━━ SUPPLIED PASSAGE

# Rb26dett R32 GTR INTAKE MANIFOLD REMOVAL



## STEALTH_R32GTR (Feb 7, 2010)

Hi everyone...im new to this club, i found it when i was googling the internet, i have a air leak from my intake manifold on my rb26dett r32 GTR, i was just wondering what is the easiest way to take the inake off? can please some one help


----------



## mava_rules (Feb 22, 2006)

there is no easy way im affraid, will take you a good few hours.
even with my engine out i still found it a sod.
order some new gaskets before you start and however tempting it is, dont clean the butterflys as you may clean off a sealant and create another air leak.


----------



## syclone (Oct 27, 2009)

right, there is no easy way.
you´ll need all variations of 10 and especially 12mm wrenches, open end, box end straight, bent...
i´m not sure about the R32, but first of all remove everything in the way, in the R34 like the washer bottle, the wastegate solenoid, the fuel filter...
removing all of this will make working less painful (literally).

then disconnect the brae and clutch booster hoses in the rear (the ones connected to the 2 tubes coming from underneath the mani).
disconnsect the fuel supply and return line: disconnect the hoses, then the hard lines are attached to a bracket that is bolted to the underside of the manifold wih 3 10mm head bolts.
next, try to catch a glimpse of the IAC valve body. 
first, remove the IAC valve itself (4 10mm bolts, one hose to the rear underside of the mani).
then, remove the flanged pipes that go to the brake and clutch boosters (2 10mm bolts to the IAC valve body). if you have these 2 bolts out, the pipes will still not move because they are attached to the mani with one more 10mm bolt. it is not absolutely necessary to remove it but will get you easier access to the nuts that hold the manifold.
then locate 3 bolts on the underside of the IAC valve body, 12mm, one to the drivers side, one in the rear, one to the front. to get the front one out, you will have to remove the oil filter (you can loosen it but you can´t slide it out with the filter in place).
in the rear, there are 2 more hoses to disconnect from the mani, then you are good to go to remove the manifold nuts.
if you finally have them off, wiggle the manifold to see if it is still attached to something and eventually disconnect whatever you forgot (or i forgot to mention).
for the gaskets, there are stockers and some from nismo with a stickier, better sealing surface. newera, RHD and others have them.

━━━━
━━ MATERIAL SHOWN

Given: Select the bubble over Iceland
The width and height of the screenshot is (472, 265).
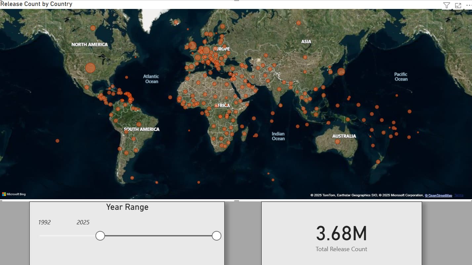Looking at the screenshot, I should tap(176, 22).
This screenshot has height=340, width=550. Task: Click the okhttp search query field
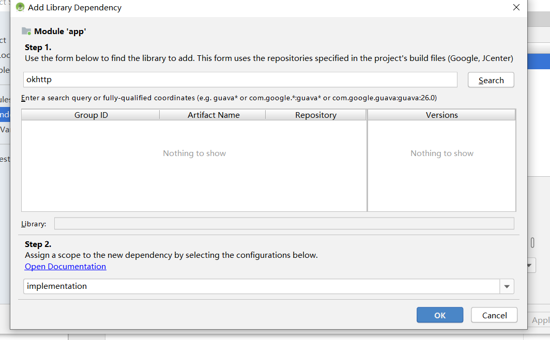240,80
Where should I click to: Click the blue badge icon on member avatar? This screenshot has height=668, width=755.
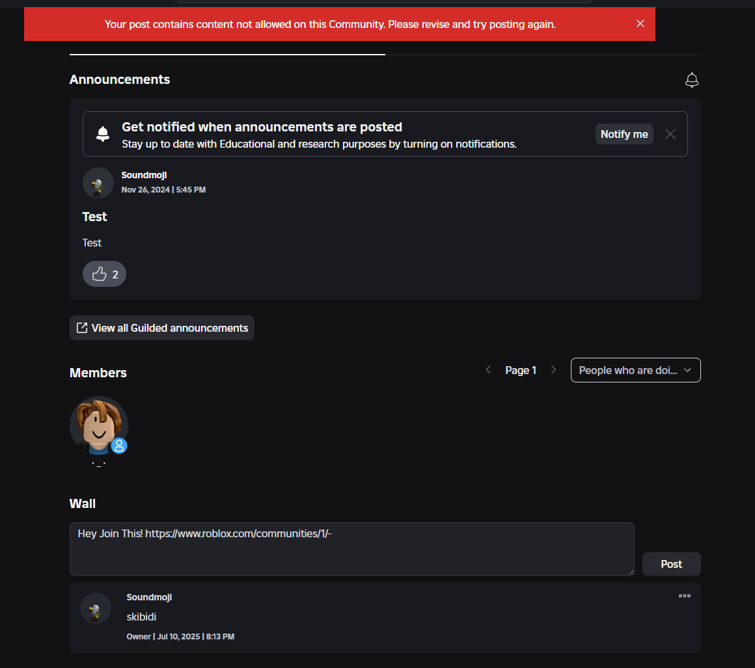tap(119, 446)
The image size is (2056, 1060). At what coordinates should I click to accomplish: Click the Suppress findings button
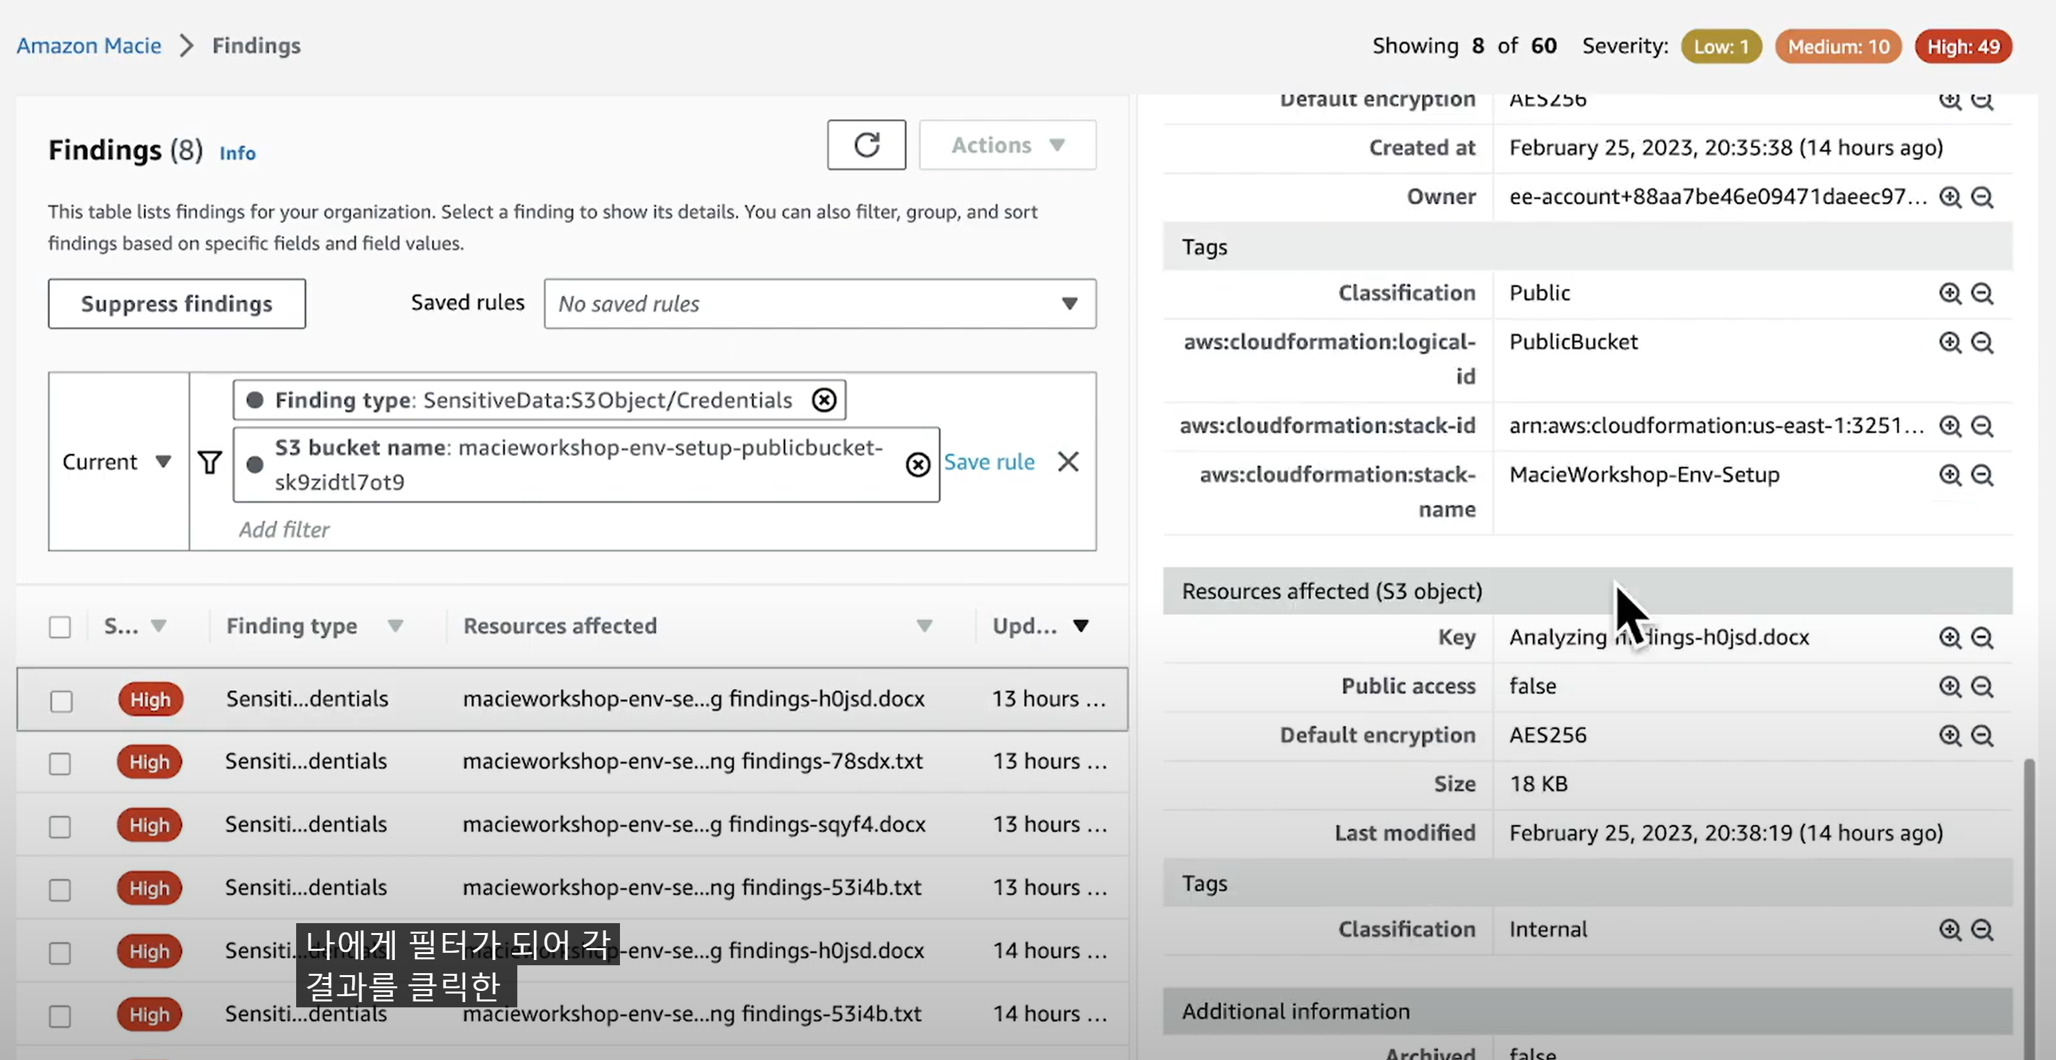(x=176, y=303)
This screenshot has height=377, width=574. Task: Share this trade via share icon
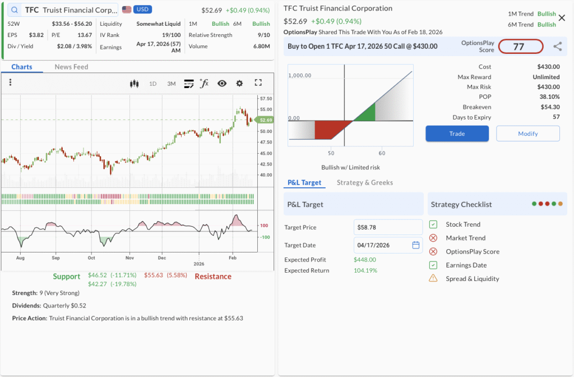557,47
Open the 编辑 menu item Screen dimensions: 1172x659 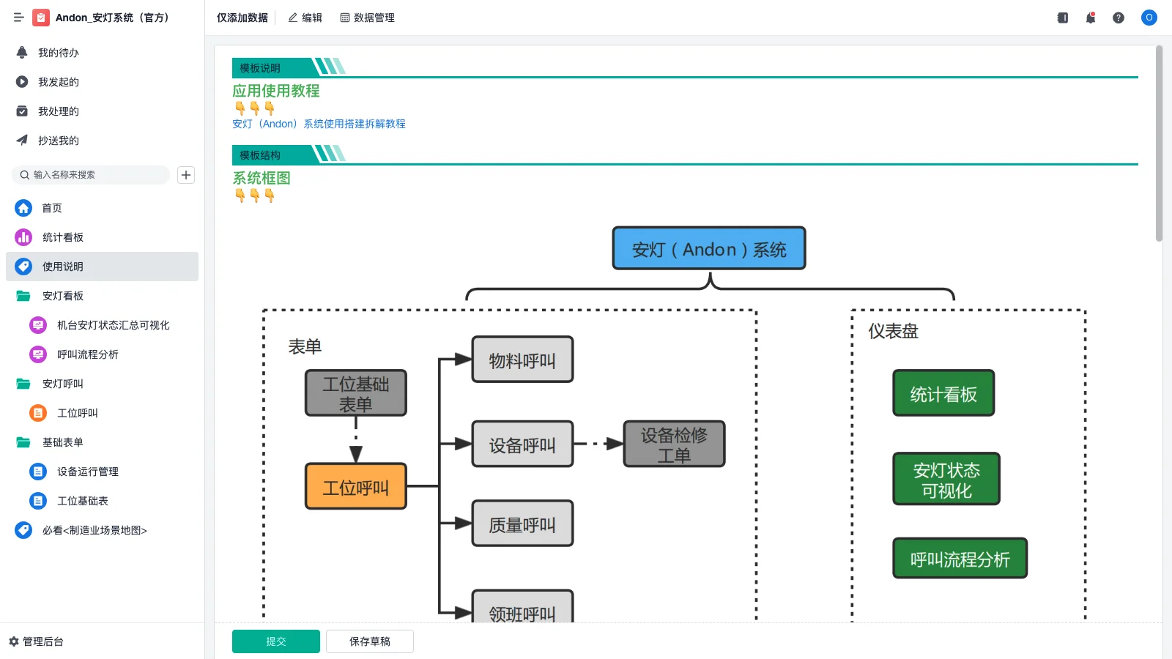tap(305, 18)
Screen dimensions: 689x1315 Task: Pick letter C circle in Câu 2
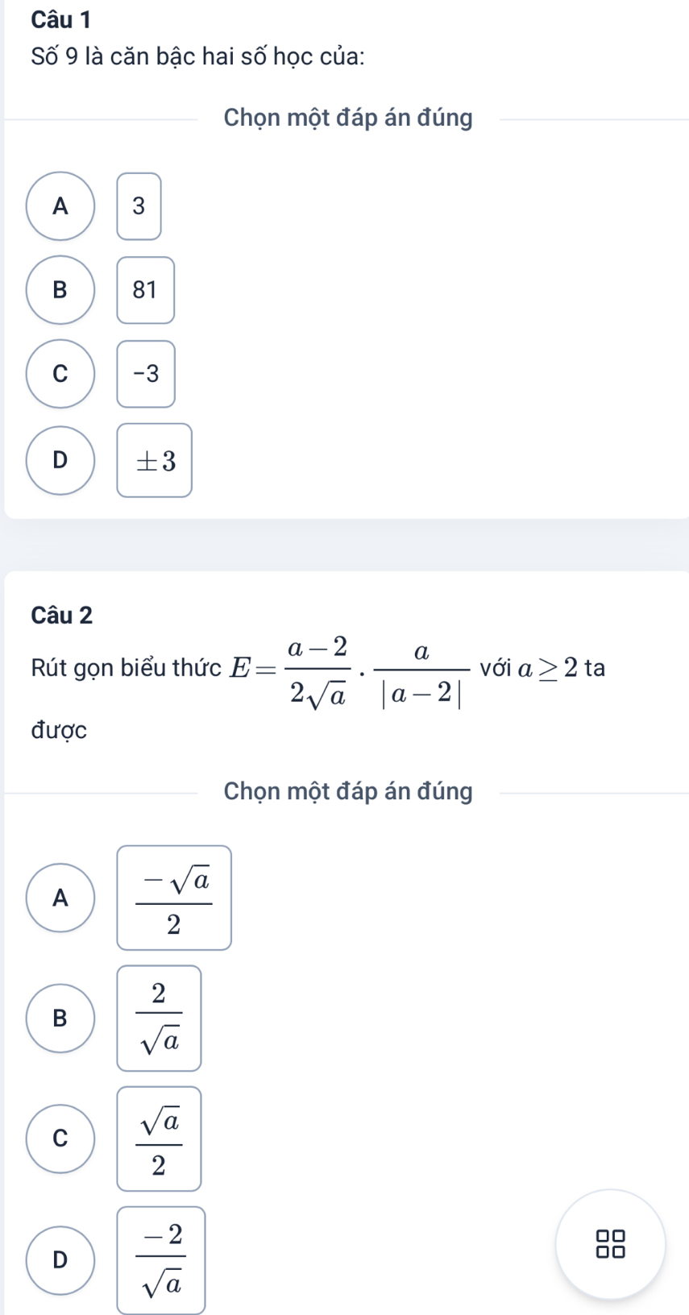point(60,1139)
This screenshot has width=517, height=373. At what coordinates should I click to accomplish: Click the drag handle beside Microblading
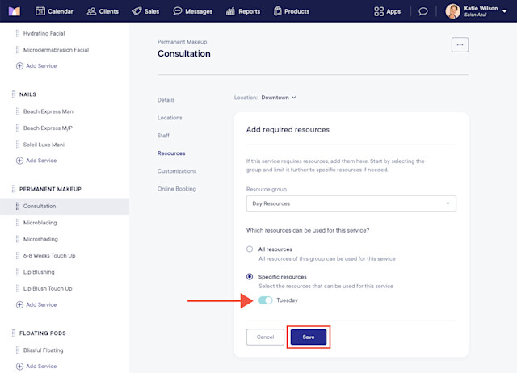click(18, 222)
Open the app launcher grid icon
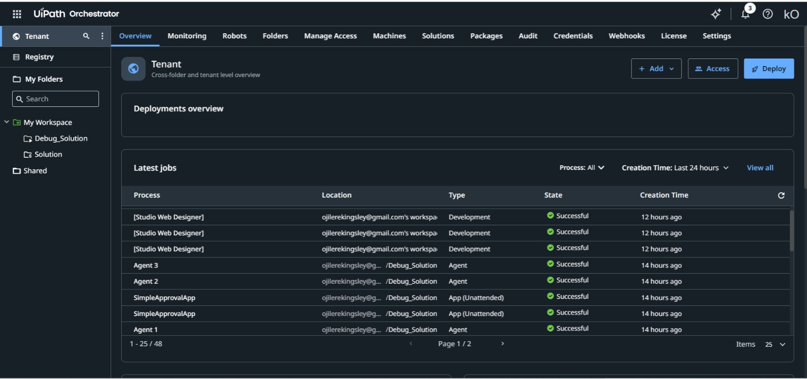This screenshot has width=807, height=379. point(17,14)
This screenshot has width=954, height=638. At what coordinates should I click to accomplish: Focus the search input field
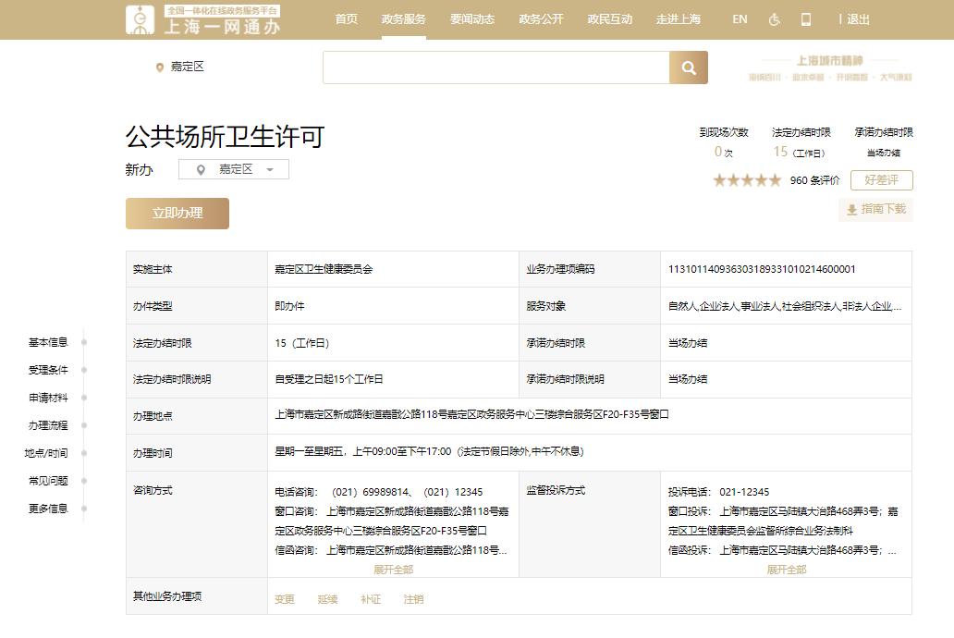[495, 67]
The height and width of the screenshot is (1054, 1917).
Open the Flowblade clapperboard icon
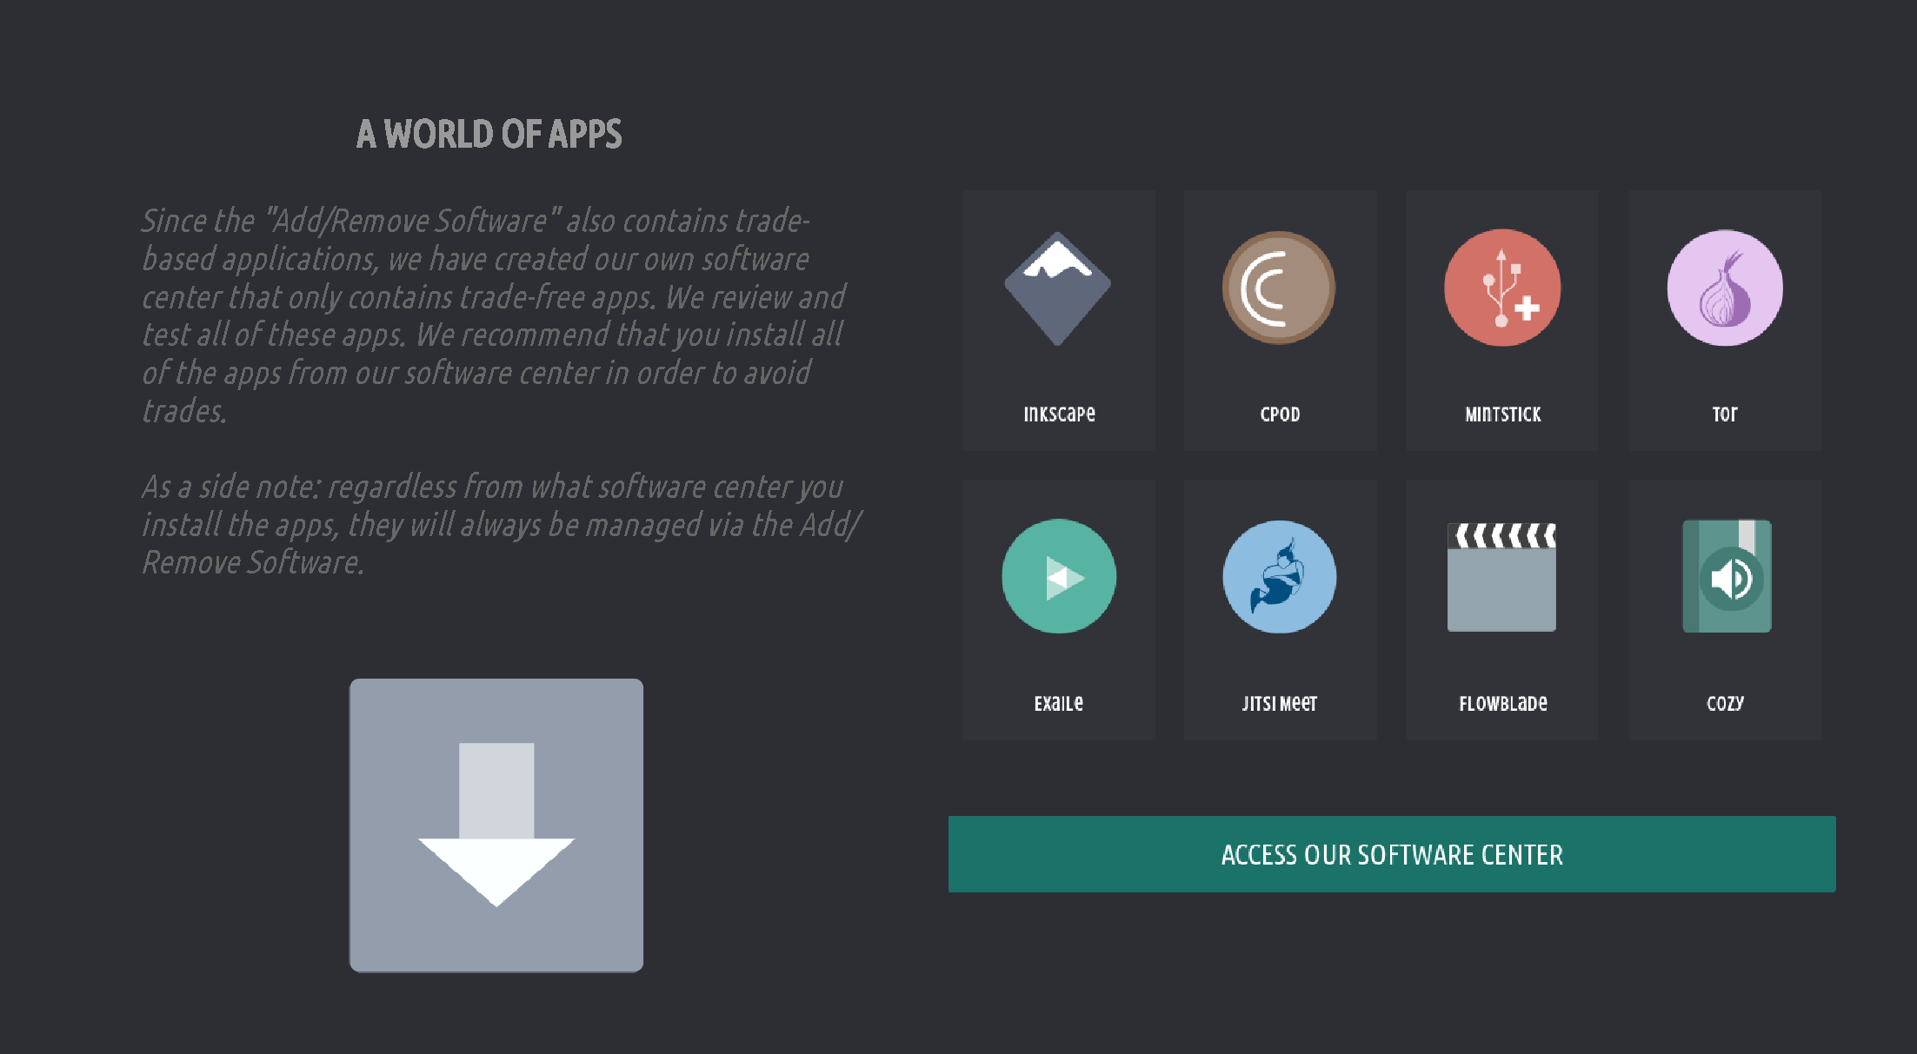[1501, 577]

━━━━

WORK INSTRUCTIONS:
[A] In the intake manifold removal thread, why does one reply advise against cleaning the butterflies? Answer in one to three sentences.
[B] From the intake manifold removal thread, return the passage from "order some new" to "end straight, bent..." word for word.

RESPONSES TO THE EXERCISE:
[A] Cleaning the butterflies could remove a sealant, which would create another air leak.

[B]
order some new gaskets before you start and however tempting it is, dont clean the butterflys as you may clean off a sealant and create another air leak.


----------



## syclone (Oct 27, 2009)

right, there is no easy way.
you´ll need all variations of 10 and especially 12mm wrenches, open end, box end straight, bent...